Leif Ove Andsnes’ new Chopin album continues to attract international attention. Here are highlights of some of the most recent reviews.

La Liberté, Switzerland: “Magnetic Chopin: This is the value of great scores: they allow themselves to be reinterpreted, always new, always essential. The pianist Leif Ove Andsnes is sublime in his performance of the four Ballades.”

Stavanger Aftenblad, Norway: “Andsnes perfectly embodies the lyrical and narrative, which is a distinctive feature of the ballades … Andsnes opens a large room with his Chopin interpretations.”

RTBF, Belgium: “Leif Ove Andsnes immediately fell in love with Chopin’s Ballades and Nocturnes when he discovered them and his love for this work, full of emotions, is palpable in his recording.”
Bayerische Rundfunk, Germany. “A masterful miniature between nightmarish abysses and dream-sunken beauty … With this tension Leif Ove Andsnes takes us under his pianistic wing.

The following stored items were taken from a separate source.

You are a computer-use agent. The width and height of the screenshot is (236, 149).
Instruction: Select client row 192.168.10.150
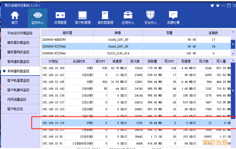tap(53, 68)
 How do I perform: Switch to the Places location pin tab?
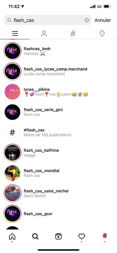coord(102,33)
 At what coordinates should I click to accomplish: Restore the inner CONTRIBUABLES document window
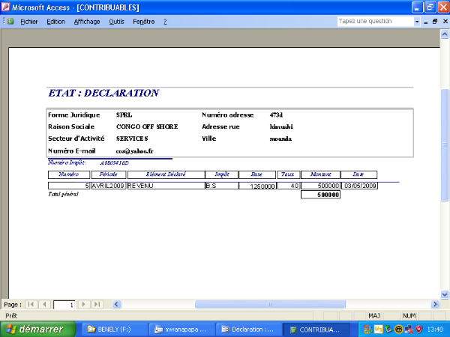pyautogui.click(x=434, y=22)
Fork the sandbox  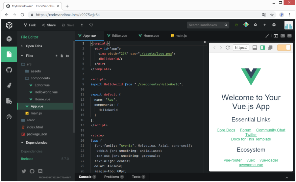(x=30, y=25)
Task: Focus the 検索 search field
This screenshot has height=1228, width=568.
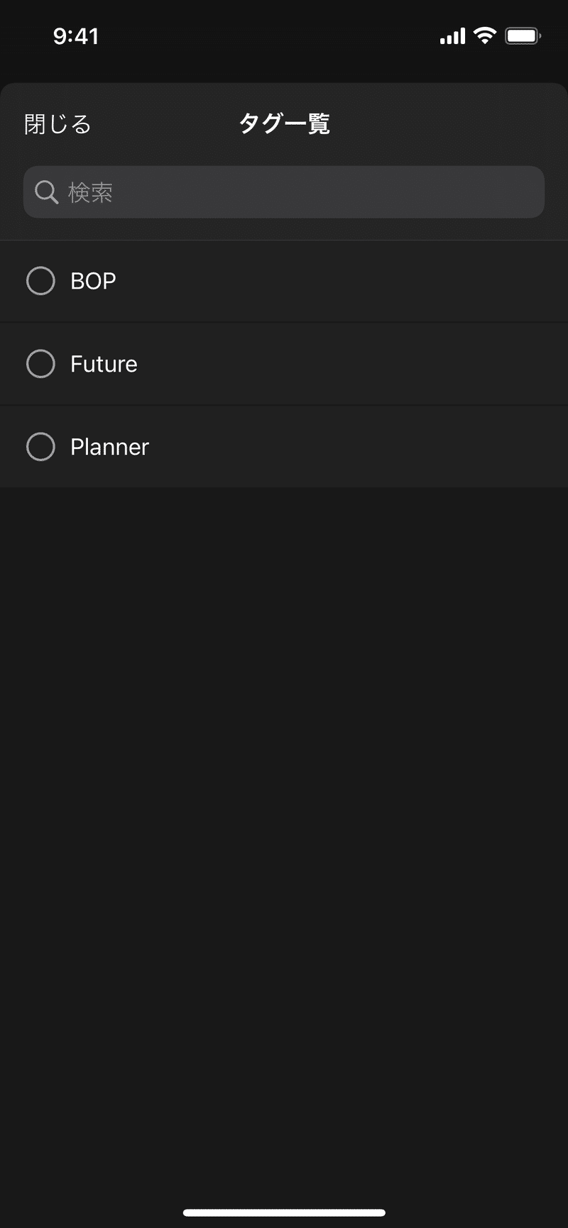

The soul landscapes that we hear and look at are breathtaking!”
BBC Radio 3 “Record Review”, UK: “There are hidden depths here, riches to unveil and the piano sound matches the playing: it is intimate, up-close but with all the dynamic range Andsnes needs.”
France Culture, Radio France  “A superb elegance, a touch which is absolutely beautiful … This is a really irresistible recording.”
Klassiskmusikk.com, Norway: “Here’s a recording that lets you hear well-known music as fresh as it was the first time, not least because of the unusual degree of restraint … In all four ballades, Andsnes seems unusually aware of the music as narrative: he seems to rejoice in the role of telling everything as he leans backwards and lowers the voice to suck the audience’s attention. Three nocturnes are interlaced between the ballads, and again the dimming is the most characteristic, as to emphasize the idea that these are after all night pieces.”
Classica Magazine, France: “Reason dominates this dark piano, the medium so singing, ignoring the pathos to better surprise the emotion …This is the quieter Chopin which Andsnes plays without makeup, forced phrasings or vanity, revealing a metric rigor that denounces rubato to better suspend time … The gesture is everything here because he renounces the spectacular, even in the rage of the codas that emphasize first the science of writing, the mastery of the keyboard, and illuminates the score and not the pianist. And if these ballades were nocturnes? Three great nocturnes arranged between them further widen this space, a moonless night appropriate to the penetrating poem that Andsnes distils in his sumptuously classical piano: his Chopin has no equivalent, like everything he touches.”